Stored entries
+ + + + +
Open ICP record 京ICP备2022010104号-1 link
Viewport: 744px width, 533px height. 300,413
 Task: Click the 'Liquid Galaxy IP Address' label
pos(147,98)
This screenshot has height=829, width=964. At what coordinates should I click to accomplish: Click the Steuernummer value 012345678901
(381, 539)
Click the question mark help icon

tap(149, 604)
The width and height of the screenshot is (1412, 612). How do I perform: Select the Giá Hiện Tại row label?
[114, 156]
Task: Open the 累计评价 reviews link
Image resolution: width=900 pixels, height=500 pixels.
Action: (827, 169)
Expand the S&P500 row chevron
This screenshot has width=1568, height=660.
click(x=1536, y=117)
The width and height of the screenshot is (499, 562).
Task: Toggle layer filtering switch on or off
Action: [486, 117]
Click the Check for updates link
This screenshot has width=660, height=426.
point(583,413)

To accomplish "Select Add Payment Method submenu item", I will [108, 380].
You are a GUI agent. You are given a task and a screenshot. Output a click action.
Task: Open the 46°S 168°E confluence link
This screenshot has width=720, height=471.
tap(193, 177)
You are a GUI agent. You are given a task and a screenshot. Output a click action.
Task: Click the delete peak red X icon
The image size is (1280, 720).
+ + + + +
Once you find the line with "The width and height of the screenshot is (1412, 612)." above, print it and every line after it up to and including the line with "Task: Open the 46°S 168°E confluence link", exactly as written and nothing else.

**Exercise result**
The width and height of the screenshot is (1412, 612). How do I perform: Select the Giá Hiện Tại row label?
[114, 156]
Task: Open the 累计评价 reviews link
Image resolution: width=900 pixels, height=500 pixels.
Action: (827, 169)
Expand the S&P500 row chevron
This screenshot has width=1568, height=660.
click(x=1536, y=117)
The width and height of the screenshot is (499, 562).
Task: Toggle layer filtering switch on or off
Action: [486, 117]
Click the Check for updates link
This screenshot has width=660, height=426.
point(583,413)

To accomplish "Select Add Payment Method submenu item", I will [108, 380].
You are a GUI agent. You are given a task and a screenshot. Output a click action.
Task: Open the 46°S 168°E confluence link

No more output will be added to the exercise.